The masses aren't exactly clamoring for more experimental films. Not only is there exactly zero market for avant-garde film-making in the mainstream, but there aren't even too many underground screenings of them, and even fewer people devote their careers to making them. Even so, says John Hartman, director of Indie Film Underground, every filmmaker has a couple of experimental pieces in the back-catalog. "If you go to film school, you always have one or two assignments to make an experimental film," he asserts, "so they all have a couple of them hanging around. And people want to show them, because there just aren't a lot of venues that focus on the avant-garde." That, Hartman says, is where IFU comes in.
It's also, because of that commonality, a great way to bring filmmakers together. "There's one thing that a lot of filmmakers have in common, and that's experimental films," he says. "There's a lot of different filmmaking camps out there, and in my opinion, bringing filmmakers together to share experimental work is a great way to bridge that gap between filmmaking camps."
About 20 films will screen tonight, but the one Hartman is currently most excited about is one called "Pillow Girl" from Ronnie Cramer, "one of the most popular experimentalists that I know. 'Pillow Girl focuses on morphing images that are taken from old comic books, adult books of a romantic or sexually explicit nature, like Man's Revenge or Sexy Detective -- these really raunchy, sexy, freaky comic books, basically porno, but from the '40s and '50s. Stuff like Bike Chicks, Revenge of the Long Dick, whatever. So the covers of these books will have like an illustration of a bunch of bikers around a woman tied to a tree, and then that'll morph into a cover with a woman tied to a bed, and so on, and it's absolutely mesmerizing."
Which is more than a little confusing, to be certain. There's of course no trailer of this film anywhere in existence, but there is this video of the "Pillow Girl" being discussed, which shows a few clips from it, just to give you an idea of what it looks like:
A little long, you say, moderator lady? Perhaps. We've never seen it personally, but you can't exactly expect Jerry Bruckheimer-style entertainment from experimental film. In fact, you can't really know what to expect at all from experimental film -- but it'll nevertheless be hard to go wrong with IFU, because it's free. Also there will be free food. And beers. Plus, says Hartman, there's the added bonus that "In addition to DVD projections, we also screen what is by today's standards very rare: Super 8 films on a Super 8 projector." Like in that awesome Nic Cage movie about the... well, we're guessing not like that at all, actually.

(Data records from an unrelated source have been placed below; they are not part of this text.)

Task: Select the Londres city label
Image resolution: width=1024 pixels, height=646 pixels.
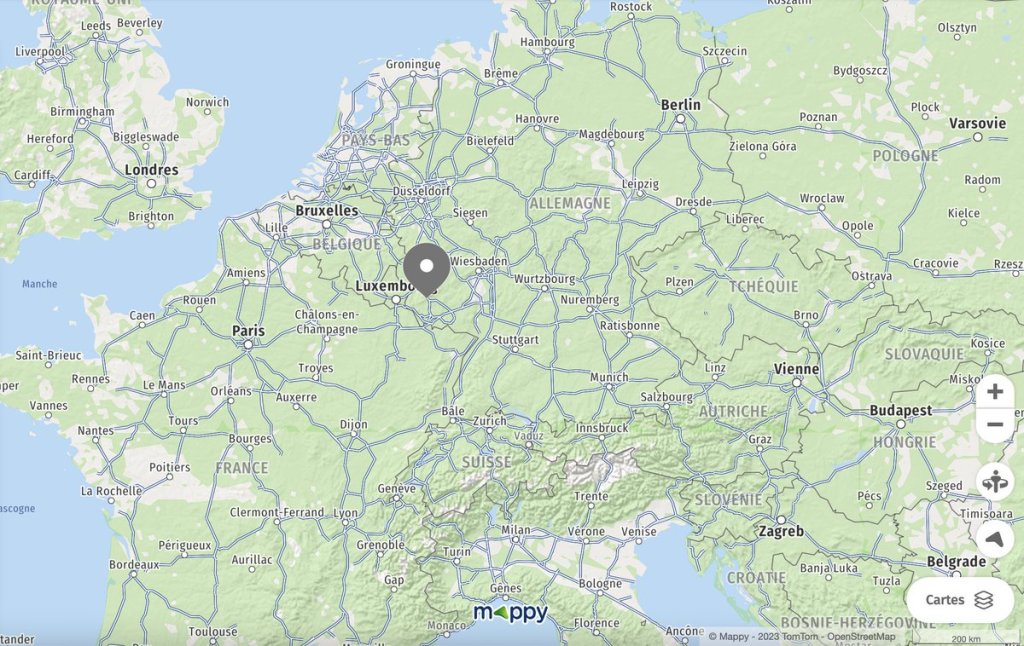Action: click(x=152, y=170)
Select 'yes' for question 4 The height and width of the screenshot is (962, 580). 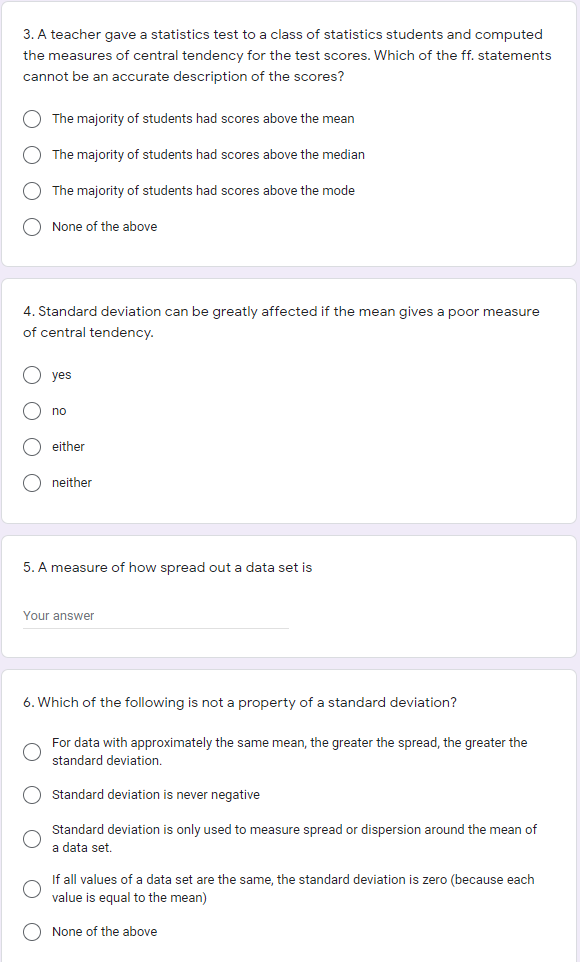pos(31,374)
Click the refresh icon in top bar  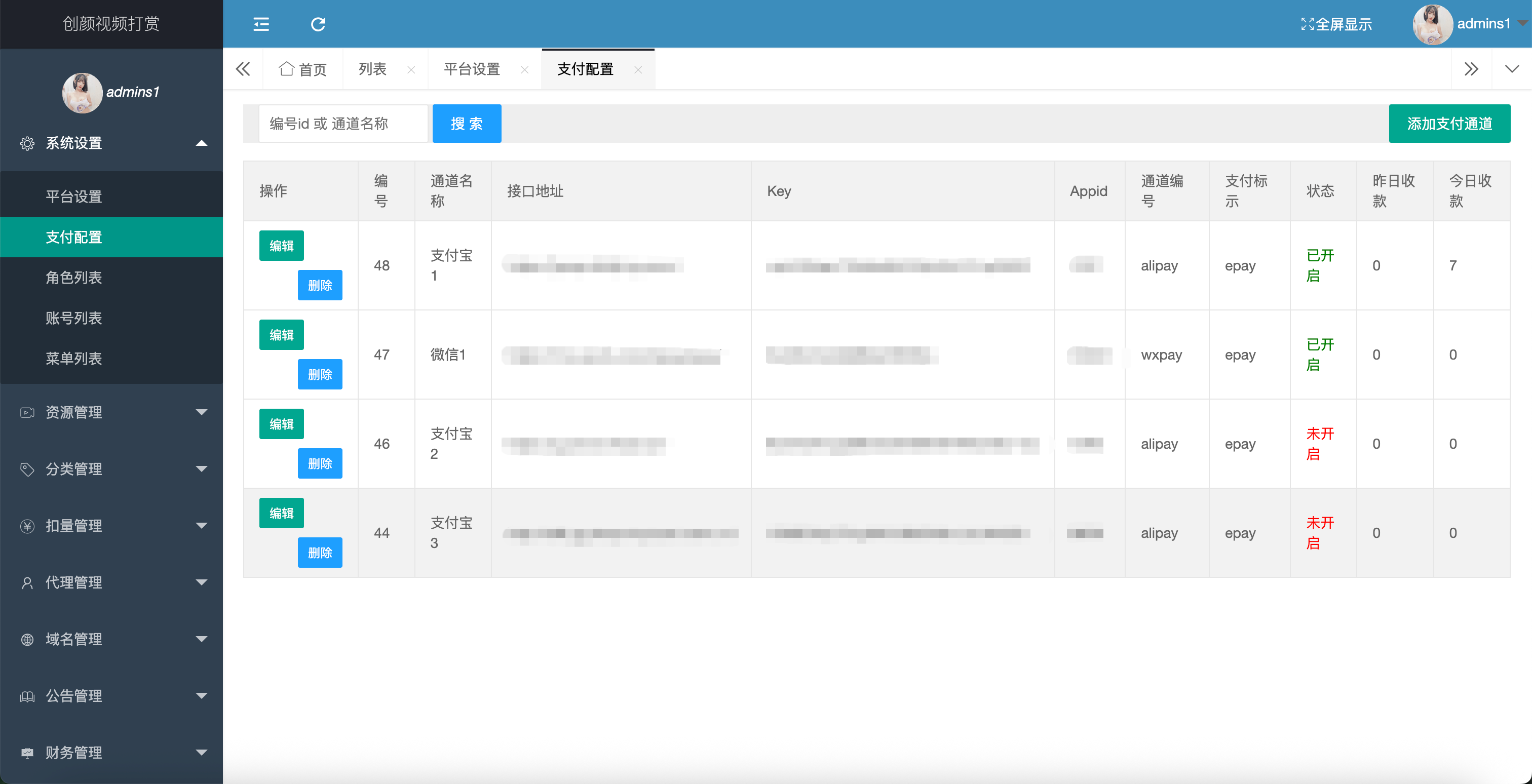[x=318, y=24]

As the "III" in the title suggests, this will be IFU's third run -- it was originally intended to run tri-annually, but Hartman recently decided to switch to bi-annual screenings, because "There are a limited amount of avant-garde films out there," he says -- especially true considering the emphasis at IFU is on local filmmakers. "I just don't want the well to dry up too fast."
Which means that you probably won't get another chance to see anything like this for another six months, so get on it. IFU starts at 8 p.m. tonight at the Dikeou Collection Art Gallery.